Of course, this theory regarding the extinction of the dinosaurs is an example of an outsider – in this instance, the Nobel Prize-winning physicist Luis W. Alvarez (from Myhrvold’s own academic discipline) – coming to paleontology and stirring things up.  (Perhaps I shouldn't let Myhrvold off the hook so fast.)

Finally, in his defense of paleontology research, Myhrvold pointedly added, “Meanwhile the entire cost of funding dinosaur paleontology, from its inception to the present, is less than the production cost of the film Jurassic Park.”
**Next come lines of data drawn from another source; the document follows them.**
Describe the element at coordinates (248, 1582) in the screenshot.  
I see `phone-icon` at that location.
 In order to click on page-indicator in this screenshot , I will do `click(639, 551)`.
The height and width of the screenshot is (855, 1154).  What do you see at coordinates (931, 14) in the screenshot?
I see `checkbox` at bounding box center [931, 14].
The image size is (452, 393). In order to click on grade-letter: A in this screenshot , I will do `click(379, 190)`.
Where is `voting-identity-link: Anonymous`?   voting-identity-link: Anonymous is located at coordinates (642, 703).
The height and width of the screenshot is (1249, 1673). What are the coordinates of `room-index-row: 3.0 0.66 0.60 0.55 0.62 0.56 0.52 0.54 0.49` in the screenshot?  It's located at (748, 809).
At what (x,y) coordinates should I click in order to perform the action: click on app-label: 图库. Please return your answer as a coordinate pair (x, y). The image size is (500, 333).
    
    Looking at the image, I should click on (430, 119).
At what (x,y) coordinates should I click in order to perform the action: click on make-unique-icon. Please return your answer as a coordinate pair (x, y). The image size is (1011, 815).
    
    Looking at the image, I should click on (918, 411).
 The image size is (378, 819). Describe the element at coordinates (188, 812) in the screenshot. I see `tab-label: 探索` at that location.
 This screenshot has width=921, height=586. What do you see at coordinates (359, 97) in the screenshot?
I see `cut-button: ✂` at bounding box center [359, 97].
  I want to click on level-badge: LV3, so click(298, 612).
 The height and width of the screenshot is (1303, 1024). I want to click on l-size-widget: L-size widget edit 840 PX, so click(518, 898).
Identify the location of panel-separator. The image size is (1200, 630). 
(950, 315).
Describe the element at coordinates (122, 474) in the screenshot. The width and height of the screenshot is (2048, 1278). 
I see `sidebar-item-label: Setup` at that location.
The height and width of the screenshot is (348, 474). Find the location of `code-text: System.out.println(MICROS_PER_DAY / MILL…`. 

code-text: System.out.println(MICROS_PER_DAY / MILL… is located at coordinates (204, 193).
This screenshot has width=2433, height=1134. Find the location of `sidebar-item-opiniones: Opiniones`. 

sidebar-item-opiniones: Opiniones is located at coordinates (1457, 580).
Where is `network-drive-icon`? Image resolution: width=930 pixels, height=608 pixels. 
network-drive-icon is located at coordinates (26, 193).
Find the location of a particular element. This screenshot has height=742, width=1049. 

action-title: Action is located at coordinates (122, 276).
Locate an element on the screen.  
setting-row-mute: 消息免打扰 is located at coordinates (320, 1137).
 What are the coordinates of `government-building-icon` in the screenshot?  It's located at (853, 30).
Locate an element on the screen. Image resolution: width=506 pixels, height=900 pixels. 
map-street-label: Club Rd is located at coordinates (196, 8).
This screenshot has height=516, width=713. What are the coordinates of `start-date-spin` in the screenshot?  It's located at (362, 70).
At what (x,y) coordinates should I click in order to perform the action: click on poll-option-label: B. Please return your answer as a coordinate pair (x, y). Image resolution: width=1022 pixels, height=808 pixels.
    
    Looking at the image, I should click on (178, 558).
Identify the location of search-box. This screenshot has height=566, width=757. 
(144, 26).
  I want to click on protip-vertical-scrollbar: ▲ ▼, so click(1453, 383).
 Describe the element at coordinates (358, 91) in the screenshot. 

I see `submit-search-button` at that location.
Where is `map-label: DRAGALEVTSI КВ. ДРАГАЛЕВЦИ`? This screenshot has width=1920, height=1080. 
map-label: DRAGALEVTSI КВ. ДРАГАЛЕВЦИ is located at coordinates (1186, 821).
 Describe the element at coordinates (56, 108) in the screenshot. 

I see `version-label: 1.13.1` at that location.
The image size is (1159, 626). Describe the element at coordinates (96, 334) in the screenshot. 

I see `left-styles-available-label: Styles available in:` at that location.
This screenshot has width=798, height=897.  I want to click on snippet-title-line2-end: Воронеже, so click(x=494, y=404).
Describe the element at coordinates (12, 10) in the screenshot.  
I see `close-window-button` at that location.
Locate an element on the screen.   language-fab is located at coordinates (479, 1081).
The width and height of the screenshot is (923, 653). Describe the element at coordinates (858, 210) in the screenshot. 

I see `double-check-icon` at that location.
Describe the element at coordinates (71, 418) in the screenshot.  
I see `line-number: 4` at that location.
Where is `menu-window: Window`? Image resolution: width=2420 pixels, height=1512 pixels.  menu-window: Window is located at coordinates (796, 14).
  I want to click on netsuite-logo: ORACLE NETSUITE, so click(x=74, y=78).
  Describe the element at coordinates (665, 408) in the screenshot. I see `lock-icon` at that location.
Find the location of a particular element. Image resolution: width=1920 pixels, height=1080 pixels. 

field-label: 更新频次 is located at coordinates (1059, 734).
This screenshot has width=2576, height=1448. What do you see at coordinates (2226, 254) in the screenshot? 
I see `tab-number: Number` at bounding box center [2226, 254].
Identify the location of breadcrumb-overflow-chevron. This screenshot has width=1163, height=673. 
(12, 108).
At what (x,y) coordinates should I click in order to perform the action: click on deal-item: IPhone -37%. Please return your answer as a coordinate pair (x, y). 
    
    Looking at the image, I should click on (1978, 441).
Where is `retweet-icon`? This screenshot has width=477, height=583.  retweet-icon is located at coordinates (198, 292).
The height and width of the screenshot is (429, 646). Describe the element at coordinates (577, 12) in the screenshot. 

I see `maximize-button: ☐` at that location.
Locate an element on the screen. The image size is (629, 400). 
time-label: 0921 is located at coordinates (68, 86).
As much as I enjoyed the article about chickenosaurus in Wired, I wish I hadn’t reacted to Myhrvold’s ossification comment because I would have had much more time to do some other things . . . like react to another smart remark.

In a recent article about dinosaurs and other fossils in New Jersey (Elizabeth Kolbert, New Jerseysaurus, The New Yorker, October 10, 2011), paleontologist Neil Landman of the American Museum of Natural History offered up the one-liner that will get me out of doors this coming weekend.
I think it was the Duchess of Windsor who once said, You can’t be too rich or too thin or have too many Cretaceous fossils.